• [PROBLEM STATEMENT] Please print each of the following records again, line for line and word for word.
━━━━━━━━
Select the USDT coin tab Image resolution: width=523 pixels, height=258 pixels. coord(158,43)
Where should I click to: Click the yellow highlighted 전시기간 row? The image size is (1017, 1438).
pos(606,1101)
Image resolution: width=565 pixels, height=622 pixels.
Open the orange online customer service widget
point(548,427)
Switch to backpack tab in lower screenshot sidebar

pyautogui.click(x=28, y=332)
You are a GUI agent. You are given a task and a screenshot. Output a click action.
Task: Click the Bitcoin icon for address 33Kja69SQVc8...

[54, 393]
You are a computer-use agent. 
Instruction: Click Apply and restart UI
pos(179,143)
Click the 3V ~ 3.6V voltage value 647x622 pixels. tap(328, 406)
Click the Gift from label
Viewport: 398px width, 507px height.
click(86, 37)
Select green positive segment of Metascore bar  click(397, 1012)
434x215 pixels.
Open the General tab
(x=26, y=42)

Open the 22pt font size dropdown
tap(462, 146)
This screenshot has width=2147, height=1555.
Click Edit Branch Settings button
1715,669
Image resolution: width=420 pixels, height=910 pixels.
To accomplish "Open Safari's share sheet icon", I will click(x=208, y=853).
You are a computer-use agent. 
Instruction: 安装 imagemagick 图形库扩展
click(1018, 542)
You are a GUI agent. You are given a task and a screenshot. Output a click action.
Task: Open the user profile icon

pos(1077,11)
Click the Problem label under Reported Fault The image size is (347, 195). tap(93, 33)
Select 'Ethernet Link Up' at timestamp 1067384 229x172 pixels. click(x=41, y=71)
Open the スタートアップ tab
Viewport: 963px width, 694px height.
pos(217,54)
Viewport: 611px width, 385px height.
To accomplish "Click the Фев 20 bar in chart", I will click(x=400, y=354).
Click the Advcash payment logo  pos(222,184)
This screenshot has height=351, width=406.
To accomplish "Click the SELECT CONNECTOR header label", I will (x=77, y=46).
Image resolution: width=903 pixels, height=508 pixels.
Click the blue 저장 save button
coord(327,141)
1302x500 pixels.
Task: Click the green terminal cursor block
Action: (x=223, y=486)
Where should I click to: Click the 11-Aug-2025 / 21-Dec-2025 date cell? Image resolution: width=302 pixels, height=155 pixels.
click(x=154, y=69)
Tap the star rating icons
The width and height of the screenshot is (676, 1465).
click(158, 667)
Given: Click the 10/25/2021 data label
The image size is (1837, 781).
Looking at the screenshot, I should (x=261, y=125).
━━━━━━━━
• [OUTPUT OF THE TASK]
Select the USDT coin tab Image resolution: width=523 pixels, height=258 pixels. coord(158,43)
Where should I click to: Click the yellow highlighted 전시기간 row? The image size is (1017, 1438).
pos(606,1101)
Image resolution: width=565 pixels, height=622 pixels.
Open the orange online customer service widget
point(548,427)
Switch to backpack tab in lower screenshot sidebar

pyautogui.click(x=28, y=332)
You are a GUI agent. You are given a task and a screenshot. Output a click action.
Task: Click the Bitcoin icon for address 33Kja69SQVc8...

[54, 393]
You are a computer-use agent. 
Instruction: Click Apply and restart UI
pos(179,143)
Click the 3V ~ 3.6V voltage value 647x622 pixels. tap(328, 406)
Click the Gift from label
Viewport: 398px width, 507px height.
click(86, 37)
Select green positive segment of Metascore bar  click(397, 1012)
434x215 pixels.
Open the General tab
(x=26, y=42)

Open the 22pt font size dropdown
tap(462, 146)
This screenshot has width=2147, height=1555.
Click Edit Branch Settings button
1715,669
Image resolution: width=420 pixels, height=910 pixels.
To accomplish "Open Safari's share sheet icon", I will click(x=208, y=853).
You are a computer-use agent. 
Instruction: 安装 imagemagick 图形库扩展
click(1018, 542)
You are a GUI agent. You are given a task and a screenshot. Output a click action.
Task: Open the user profile icon

pos(1077,11)
Click the Problem label under Reported Fault The image size is (347, 195). tap(93, 33)
Select 'Ethernet Link Up' at timestamp 1067384 229x172 pixels. click(x=41, y=71)
Open the スタートアップ tab
Viewport: 963px width, 694px height.
pos(217,54)
Viewport: 611px width, 385px height.
To accomplish "Click the Фев 20 bar in chart", I will click(x=400, y=354).
Click the Advcash payment logo  pos(222,184)
This screenshot has height=351, width=406.
To accomplish "Click the SELECT CONNECTOR header label", I will (x=77, y=46).
Image resolution: width=903 pixels, height=508 pixels.
Click the blue 저장 save button
coord(327,141)
1302x500 pixels.
Task: Click the green terminal cursor block
Action: (x=223, y=486)
Where should I click to: Click the 11-Aug-2025 / 21-Dec-2025 date cell? Image resolution: width=302 pixels, height=155 pixels.
click(x=154, y=69)
Tap the star rating icons
The width and height of the screenshot is (676, 1465).
click(158, 667)
Given: Click the 10/25/2021 data label
The image size is (1837, 781).
Looking at the screenshot, I should (x=261, y=125).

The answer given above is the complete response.